§ To do
Reproduce precisely the lines of the listing below, starting with the line that contains "Image resolution: width=283" and stopping after the line that contains "Task: Select The Sims 4 EUR value €0.79"; include nothing else.

§ Data for this task
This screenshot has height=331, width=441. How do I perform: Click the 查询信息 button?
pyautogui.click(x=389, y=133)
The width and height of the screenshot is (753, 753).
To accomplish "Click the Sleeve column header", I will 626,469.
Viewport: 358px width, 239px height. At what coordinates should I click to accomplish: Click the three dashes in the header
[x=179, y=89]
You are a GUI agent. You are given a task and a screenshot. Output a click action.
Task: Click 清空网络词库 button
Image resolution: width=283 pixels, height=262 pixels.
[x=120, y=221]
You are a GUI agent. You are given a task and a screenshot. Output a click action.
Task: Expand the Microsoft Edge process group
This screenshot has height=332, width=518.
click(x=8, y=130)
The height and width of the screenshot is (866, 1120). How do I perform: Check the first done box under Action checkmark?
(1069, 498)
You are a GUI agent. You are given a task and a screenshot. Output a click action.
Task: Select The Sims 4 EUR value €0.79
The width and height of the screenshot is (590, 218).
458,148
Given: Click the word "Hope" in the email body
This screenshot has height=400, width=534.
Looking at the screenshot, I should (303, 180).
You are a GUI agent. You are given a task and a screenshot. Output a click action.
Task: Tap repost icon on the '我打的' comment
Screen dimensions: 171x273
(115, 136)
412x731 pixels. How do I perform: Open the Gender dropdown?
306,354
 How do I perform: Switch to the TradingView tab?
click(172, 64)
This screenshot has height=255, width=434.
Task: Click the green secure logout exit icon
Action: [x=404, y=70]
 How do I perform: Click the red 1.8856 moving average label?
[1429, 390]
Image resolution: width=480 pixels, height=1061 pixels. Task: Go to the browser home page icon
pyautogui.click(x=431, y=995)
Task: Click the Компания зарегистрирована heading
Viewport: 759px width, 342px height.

§ Result of the exercise
Image resolution: width=283 pixels, height=262 pixels.
[x=120, y=221]
You are a GUI agent. You are given a task and a screenshot. Output a click action.
Task: Expand the Microsoft Edge process group
This screenshot has height=332, width=518.
click(x=8, y=130)
The height and width of the screenshot is (866, 1120). How do I perform: Check the first done box under Action checkmark?
(1069, 498)
You are a GUI agent. You are given a task and a screenshot. Output a click action.
Task: Select The Sims 4 EUR value €0.79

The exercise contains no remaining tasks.